Designers are more and more concerned of how to convey the personalities and the tale of the characters. And we don’t blame them, since it’s proven, that designs with a story and “character” get far more positive responses and engagement from the audience.
Back in 1946, Solomon Asch wrote a paper on how the impression of the physical appearance affects the impression of personality traits. In this article you will learn how artists mix different techniques up to create engaging characters using their physical appearance. Some of the most important tools they use are shape, variance and size. Get these down right, and your audience will easily relate to your designs, and … probably fall in love with them!
Let’s start big, before going into details. David Colman, an Emmy winning character designer found in his practice and researches, that facial expression is really secondary when reading a character. First thing to notice is the face shape, posture and body language (not so much shape of eyes, eyebrows, mimic, etc). Communicating a personality through body language and silhouette is far more powerful than only showing emotion through facial expression. That is why, we will first look at primary shapes used to design the head and body of characters ( the bigger picture) and then we will go into the details. Although, color can be interpreted in different ways from culture to culture, it seems shapes have more universal meaning across the globe.
Any character could be broken down into primary shapes onto which we are projecting our real life experiences. We often subconsciously assign qualities to a person or a character by only perceiving him/her as a combination of shapes.
Conveying character’s personality with a square
The square shape is often found in nature as solid shape of rocks, mountains and it is usually perceived as something stable and heavy. You can often see in the physical appearance of strong and masculine characters and warrior square or rectangular shapes. There are cases too, where the character is not a macho/hero, but the designer are using square shapes in his body too, to project his solid, stable and may be stubborn personality. Another qualities often assigned to a character’s personality, because of their square shape are dependability and confidence.
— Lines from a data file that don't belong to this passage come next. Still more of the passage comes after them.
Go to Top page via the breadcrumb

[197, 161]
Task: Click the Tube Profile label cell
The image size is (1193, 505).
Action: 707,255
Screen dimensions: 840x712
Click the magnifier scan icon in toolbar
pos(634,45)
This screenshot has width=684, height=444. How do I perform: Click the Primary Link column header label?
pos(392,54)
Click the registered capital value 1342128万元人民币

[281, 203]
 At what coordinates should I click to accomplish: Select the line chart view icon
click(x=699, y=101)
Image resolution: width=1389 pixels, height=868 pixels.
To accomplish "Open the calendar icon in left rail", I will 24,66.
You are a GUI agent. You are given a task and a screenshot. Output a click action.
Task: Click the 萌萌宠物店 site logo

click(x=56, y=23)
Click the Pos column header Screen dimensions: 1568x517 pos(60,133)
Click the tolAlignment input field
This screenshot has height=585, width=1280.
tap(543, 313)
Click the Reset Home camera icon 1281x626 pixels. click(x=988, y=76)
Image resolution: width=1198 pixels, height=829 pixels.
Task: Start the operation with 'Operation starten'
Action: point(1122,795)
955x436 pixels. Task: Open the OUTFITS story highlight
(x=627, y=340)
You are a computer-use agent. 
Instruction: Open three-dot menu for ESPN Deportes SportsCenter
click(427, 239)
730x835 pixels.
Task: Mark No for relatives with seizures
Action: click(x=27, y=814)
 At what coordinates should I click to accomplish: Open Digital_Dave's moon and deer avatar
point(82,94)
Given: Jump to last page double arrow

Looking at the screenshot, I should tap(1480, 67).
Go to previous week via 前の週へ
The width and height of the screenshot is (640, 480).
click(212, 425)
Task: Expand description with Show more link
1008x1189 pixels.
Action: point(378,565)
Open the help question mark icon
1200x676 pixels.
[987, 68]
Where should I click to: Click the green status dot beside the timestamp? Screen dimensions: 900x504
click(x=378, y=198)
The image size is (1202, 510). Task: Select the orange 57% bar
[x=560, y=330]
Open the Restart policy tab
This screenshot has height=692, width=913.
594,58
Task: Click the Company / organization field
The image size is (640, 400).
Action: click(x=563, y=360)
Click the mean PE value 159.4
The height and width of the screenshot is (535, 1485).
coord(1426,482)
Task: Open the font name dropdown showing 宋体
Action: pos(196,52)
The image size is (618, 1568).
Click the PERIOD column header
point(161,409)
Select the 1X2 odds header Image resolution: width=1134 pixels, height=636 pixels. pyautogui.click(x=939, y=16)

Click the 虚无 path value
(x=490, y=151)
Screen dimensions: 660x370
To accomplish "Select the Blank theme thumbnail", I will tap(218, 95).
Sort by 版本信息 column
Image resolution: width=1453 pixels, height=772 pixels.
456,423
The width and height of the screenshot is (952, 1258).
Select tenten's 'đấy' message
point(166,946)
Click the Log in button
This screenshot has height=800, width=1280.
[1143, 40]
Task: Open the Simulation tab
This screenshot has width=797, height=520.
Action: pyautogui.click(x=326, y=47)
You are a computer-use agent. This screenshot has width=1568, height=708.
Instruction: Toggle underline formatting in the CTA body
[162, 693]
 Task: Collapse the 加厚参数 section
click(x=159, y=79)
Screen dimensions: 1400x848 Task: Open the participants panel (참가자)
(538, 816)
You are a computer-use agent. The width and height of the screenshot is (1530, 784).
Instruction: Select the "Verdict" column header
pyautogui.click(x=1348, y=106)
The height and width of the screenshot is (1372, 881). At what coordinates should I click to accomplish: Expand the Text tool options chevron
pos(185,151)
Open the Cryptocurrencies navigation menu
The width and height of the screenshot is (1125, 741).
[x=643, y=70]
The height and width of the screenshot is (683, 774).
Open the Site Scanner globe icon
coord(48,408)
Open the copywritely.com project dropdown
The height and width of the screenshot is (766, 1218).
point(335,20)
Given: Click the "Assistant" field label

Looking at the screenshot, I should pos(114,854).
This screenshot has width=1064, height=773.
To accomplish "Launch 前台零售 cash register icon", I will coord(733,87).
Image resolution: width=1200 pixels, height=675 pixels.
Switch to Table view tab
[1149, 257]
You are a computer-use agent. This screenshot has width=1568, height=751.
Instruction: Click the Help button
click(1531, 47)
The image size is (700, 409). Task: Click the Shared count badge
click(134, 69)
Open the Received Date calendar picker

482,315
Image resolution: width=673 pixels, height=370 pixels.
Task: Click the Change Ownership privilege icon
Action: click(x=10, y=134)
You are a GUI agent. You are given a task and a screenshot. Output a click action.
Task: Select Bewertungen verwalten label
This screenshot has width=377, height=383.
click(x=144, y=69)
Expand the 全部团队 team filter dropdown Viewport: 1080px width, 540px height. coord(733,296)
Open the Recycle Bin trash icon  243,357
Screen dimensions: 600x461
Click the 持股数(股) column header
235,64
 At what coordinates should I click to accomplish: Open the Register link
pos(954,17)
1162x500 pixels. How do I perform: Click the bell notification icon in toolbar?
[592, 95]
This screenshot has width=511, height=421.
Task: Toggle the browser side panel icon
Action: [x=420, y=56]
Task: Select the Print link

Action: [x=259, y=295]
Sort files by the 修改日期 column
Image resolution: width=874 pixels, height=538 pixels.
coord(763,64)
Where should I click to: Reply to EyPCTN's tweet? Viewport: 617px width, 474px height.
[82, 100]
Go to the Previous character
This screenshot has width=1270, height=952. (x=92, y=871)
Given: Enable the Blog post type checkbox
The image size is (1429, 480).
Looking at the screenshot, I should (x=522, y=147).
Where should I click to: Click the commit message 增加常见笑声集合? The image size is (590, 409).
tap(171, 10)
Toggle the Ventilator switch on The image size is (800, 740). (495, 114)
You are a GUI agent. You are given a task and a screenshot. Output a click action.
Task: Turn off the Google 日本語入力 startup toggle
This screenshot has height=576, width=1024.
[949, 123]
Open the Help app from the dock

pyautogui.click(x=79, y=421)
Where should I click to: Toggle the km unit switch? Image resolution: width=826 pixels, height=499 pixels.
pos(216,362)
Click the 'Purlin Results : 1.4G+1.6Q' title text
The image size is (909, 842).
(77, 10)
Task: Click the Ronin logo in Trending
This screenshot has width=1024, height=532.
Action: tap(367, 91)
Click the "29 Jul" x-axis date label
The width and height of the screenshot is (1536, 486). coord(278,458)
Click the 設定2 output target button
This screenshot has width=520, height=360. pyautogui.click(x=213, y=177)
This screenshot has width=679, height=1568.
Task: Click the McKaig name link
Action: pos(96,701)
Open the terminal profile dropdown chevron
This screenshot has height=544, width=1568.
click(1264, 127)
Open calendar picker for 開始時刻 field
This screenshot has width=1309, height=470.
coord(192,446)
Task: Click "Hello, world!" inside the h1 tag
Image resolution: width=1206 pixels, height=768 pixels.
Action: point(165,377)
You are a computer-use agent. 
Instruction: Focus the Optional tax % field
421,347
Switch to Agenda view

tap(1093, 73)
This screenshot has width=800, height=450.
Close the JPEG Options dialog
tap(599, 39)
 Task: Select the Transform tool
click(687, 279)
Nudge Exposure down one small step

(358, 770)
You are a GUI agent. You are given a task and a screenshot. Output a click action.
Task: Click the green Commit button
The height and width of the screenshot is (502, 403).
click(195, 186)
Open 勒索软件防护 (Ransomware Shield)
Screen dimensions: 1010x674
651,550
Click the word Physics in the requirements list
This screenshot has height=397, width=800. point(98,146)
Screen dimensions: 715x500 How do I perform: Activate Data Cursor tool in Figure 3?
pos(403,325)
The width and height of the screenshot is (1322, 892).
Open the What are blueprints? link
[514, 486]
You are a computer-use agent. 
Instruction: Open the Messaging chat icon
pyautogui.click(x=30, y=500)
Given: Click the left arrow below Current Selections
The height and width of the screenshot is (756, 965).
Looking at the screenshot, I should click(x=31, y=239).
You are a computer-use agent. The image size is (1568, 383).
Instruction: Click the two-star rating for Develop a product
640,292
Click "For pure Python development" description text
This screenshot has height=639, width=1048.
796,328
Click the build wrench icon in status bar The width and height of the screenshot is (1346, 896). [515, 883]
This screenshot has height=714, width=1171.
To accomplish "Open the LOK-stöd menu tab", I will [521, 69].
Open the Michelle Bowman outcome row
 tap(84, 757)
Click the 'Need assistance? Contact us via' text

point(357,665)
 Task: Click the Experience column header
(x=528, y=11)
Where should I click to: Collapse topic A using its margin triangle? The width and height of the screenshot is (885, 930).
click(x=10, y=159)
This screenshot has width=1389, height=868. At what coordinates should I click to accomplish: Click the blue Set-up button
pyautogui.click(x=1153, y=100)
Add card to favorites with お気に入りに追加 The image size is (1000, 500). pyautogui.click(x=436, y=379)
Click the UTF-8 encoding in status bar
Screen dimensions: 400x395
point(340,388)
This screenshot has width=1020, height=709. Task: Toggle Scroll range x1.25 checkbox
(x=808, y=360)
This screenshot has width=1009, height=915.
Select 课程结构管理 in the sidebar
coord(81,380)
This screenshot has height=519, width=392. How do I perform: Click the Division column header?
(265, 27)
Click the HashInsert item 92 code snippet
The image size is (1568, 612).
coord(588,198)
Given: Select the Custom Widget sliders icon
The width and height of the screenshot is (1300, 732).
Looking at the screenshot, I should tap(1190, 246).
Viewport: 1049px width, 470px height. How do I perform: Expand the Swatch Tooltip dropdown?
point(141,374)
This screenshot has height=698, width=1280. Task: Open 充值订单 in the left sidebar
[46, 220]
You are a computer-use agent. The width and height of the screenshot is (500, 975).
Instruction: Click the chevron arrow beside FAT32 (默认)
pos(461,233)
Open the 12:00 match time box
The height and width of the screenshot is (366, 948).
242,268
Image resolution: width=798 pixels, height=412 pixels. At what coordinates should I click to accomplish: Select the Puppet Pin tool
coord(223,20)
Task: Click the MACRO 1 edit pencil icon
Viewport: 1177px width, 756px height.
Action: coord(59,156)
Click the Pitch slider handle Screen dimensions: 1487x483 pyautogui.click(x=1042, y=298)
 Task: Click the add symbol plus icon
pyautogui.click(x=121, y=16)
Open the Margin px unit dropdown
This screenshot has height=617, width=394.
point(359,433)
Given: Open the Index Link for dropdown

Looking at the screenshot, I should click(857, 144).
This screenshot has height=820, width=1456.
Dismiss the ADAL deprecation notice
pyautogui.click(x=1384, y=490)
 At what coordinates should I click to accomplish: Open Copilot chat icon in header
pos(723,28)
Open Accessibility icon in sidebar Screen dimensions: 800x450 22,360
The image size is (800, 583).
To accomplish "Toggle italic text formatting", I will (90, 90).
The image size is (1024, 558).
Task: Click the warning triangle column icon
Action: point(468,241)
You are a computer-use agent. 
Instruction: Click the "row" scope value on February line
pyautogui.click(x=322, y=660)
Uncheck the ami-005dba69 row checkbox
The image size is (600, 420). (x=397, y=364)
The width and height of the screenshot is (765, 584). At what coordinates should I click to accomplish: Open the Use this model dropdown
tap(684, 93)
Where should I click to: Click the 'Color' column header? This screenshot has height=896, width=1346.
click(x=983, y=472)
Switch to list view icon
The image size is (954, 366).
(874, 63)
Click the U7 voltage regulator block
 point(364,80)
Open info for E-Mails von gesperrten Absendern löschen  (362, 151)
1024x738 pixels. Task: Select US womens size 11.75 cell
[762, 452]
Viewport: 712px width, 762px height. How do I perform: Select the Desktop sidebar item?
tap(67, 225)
Conveying character’s personality with an oval
Think of the sense of touch, something instinctive and natural. We inherited the perception of oval shapes as safe and soft, on the contrary, angular shapes are warning for possible danger. Let’s focus on the ovals for now, and in the next section will talk about the triangle primary shape.
Most of the well-known protagonists are designed around oval shapes, as this shape is perceived as friendly, safe and harmless. The oval shapes are often present in baby’s characters – children and animals, in chubby adults and so on. Have a look at Remy’s brother from Ratatouille – both of them mice, but the first is much more rounder to convey his soft and bit naive nature of character. Next is Russel from Up – his whole body is made of soft, round shapes and it is used as a contrast to the square body of Carl. This is yet another technique to underline someone’s personality, by putting him next to another character. Last but not least, Owlbert is one of our friendly and cute characters at Graphic Mama, who is for sure a great helper and a good friend!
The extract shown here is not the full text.